#### ANWEISUNG 1:
Entnimm bitte dem Text zur Macbeth-Inszenierung den Abschnitt, der mit den Worten „Zur Inszenierung“ beginnt und mit „rauschhaften Poesie nimmt.“ endet, und gib ihn wörtlich wieder.
#### ANWEISUNG 2:
Für welche Übersetzung hat sich der Regisseur laut dem Text zur Macbeth-Inszenierung entschieden?
#### ANWEISUNG 3:
Nenne alle Namen von realen Personen und Bühnenfiguren, die im Text zur Macbeth-Inszenierung vorkommen.

#### LESETEXT:
============================================================
Premiere: 21. März 2009, 19.30 Uhr, Schauspielhaus

 

Macbeth hat für seinen König den Sieg über die Aufständischen errungen. Auf dem Weg aus der Schlacht trifft er auf drei Hexen, die ihm prophezeien, dass er der nächste König werden soll.

Als Lady Macbeth von den Vorhersagen erfährt, entwerfen die beiden einen Mordplan. Sie werden den Prophezeiungen nachhelfen. Macbeth tötet in der darauf folgenden Nacht König Duncan und wird selber neuer König.

 

Die Welt gerät aus den Fugen. Es gibt kein Zurück mehr. Das Morden muss weitergehen. Alle, die Verdacht schöpfen, alle, die ihm den Thron streitig machen könnten, müssen beseitigt werden. Immer dicker klebt das Blut an Macbeth’ Händen, immer tiefer watet er in den Abgründen seiner Schreckensherrschaft. Noch als sich ein Heer formiert, um seinem Treiben ein Ende zu setzen, kämpft Macbeth für den Erhalt seiner Macht und will nicht glauben, dass er die Prophezeiung der Hexen auch missverstanden haben könnte. In einem letzten erbitterten Zweikampf muss er der Wahrheit ins Gesicht sehen …

 

Shakespeare entwirft in einem seiner letzten Stücke eine Welt, die ins Chaos gleitet. Die Verführbarkeit der Menschen und die Faszination des Bösen erhalten hier ebenso Gestalt wie die Unentrinnbarkeit aus einer zerstörerischen Eigendynamik. Wie in einem Alptraum werden Werte und Normen außer Kraft gesetzt, die die Zivilisation vor ihren eigenen wilden Trieben schützt.

 

Zur Inszenierung

 

Noch vor wenigen Monaten stand der Regisseur Bruno Cathomas selbst als Schauspieler in der Rolle des Macbeth auf der Bühne des Züricher Schauspielhauses. Anders als die Verlagerung der Tragödie in die Welt der Börsenspekulationen in der Züricher Inszenierung, setzt Bruno Cathomas in seiner Lesart ganz auf die unbändig archaische Kraft der Geschichte. Dafür hat er sich für die kraftvolle Neuübersetzung von Thomas Brasch entschieden, die mit ihren modernen wirkungsmächtigen Sprachbildern dem shakespeareschen Original nichts von seiner rauschhaften Poesie nimmt.

 

Das abgründige Geschehen wird in der Chemnitzer Fassung auf eine kleinere Anzahl an Figuren konzentriert, so dass die Geschichte des Macbeth geradliniger, gleichzeitig aber auch dichter erzählt werden kann und sich spielerische Freiräume öffnen, in denen den Schauspielern eine schärfere Konturierung ihrer Figuren ermöglicht wird. Eine Atmosphäre gärender und lähmender Brutalität wird generiert, die sich bei jedem anders entlädt. Für jede der Figuren stellt sich damit auch die Frage nach der eigenen und der gesellschaftlichen Realität, nach Selbstwahrnehmung und Projektion. Gut und Böse werden so zwei Seiten ein und derselben Medaille.
============================================================
#### VORLIEGENDE ANGABEN:
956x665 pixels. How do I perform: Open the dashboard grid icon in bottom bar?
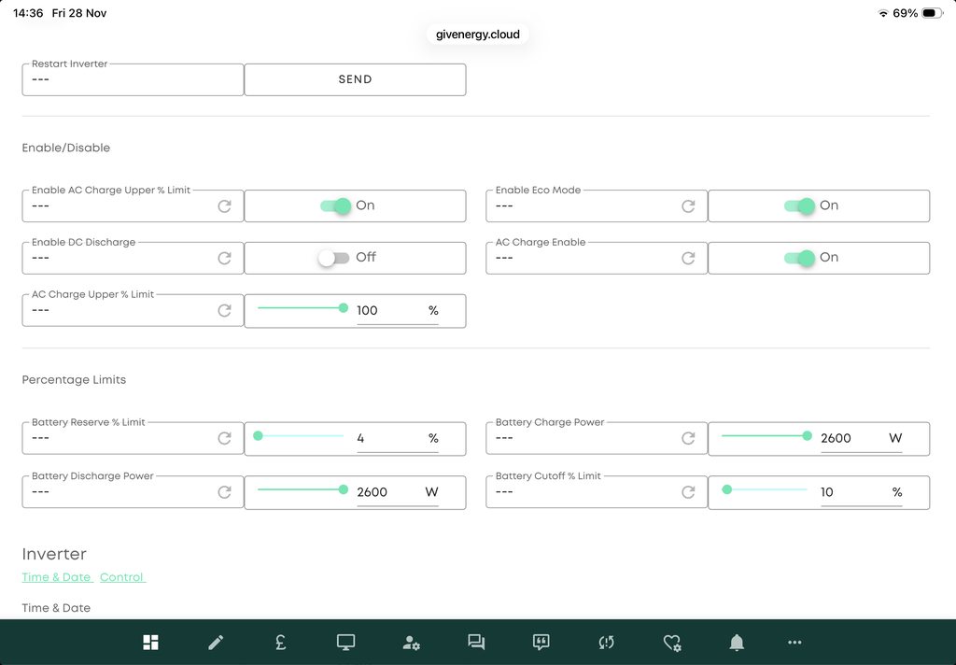pos(150,643)
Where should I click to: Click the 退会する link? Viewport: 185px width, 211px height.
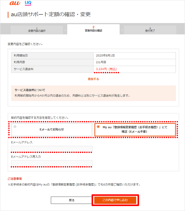click(x=93, y=79)
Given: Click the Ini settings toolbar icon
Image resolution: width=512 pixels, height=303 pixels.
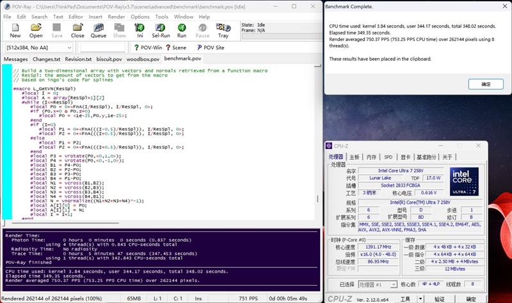Looking at the screenshot, I should (140, 30).
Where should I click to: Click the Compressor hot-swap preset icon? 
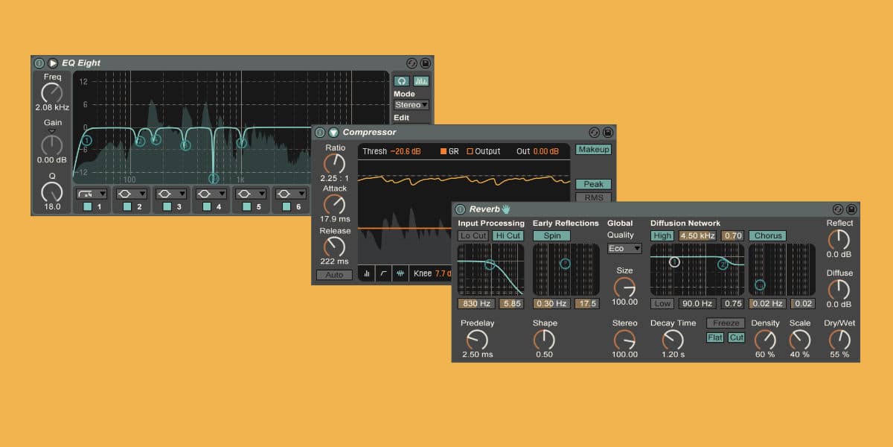tap(594, 133)
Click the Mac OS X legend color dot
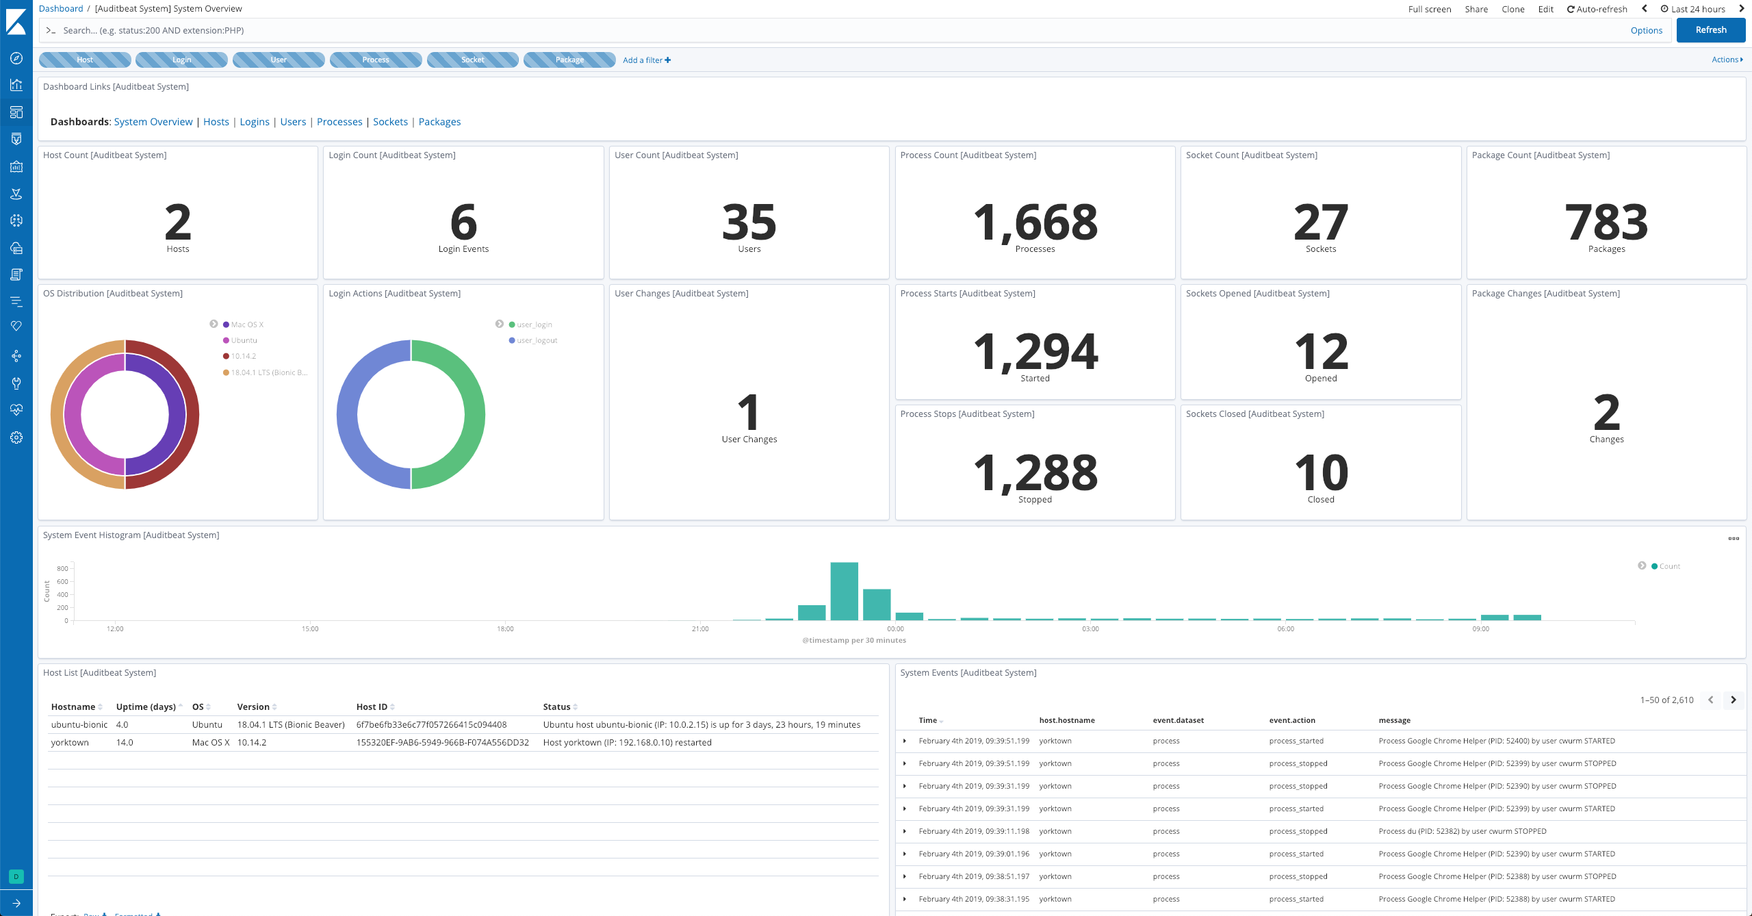 click(x=226, y=324)
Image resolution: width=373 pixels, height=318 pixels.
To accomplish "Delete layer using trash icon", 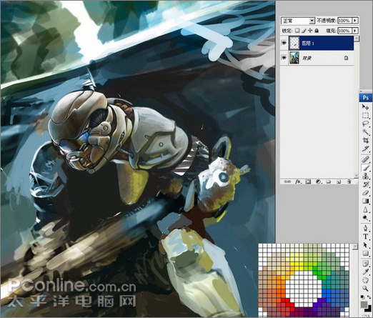I will click(x=349, y=182).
============================================================
#### VOLLSTÄNDIGE ANTWORT 1:
Zur Inszenierung

 

Noch vor wenigen Monaten stand der Regisseur Bruno Cathomas selbst als Schauspieler in der Rolle des Macbeth auf der Bühne des Züricher Schauspielhauses. Anders als die Verlagerung der Tragödie in die Welt der Börsenspekulationen in der Züricher Inszenierung, setzt Bruno Cathomas in seiner Lesart ganz auf die unbändig archaische Kraft der Geschichte. Dafür hat er sich für die kraftvolle Neuübersetzung von Thomas Brasch entschieden, die mit ihren modernen wirkungsmächtigen Sprachbildern dem shakespeareschen Original nichts von seiner rauschhaften Poesie nimmt.

#### VOLLSTÄNDIGE ANTWORT 2:
Für die Neuübersetzung von Thomas Brasch.

#### VOLLSTÄNDIGE ANTWORT 3:
Macbeth, Lady Macbeth, Duncan, Shakespeare, Bruno Cathomas, Thomas Brasch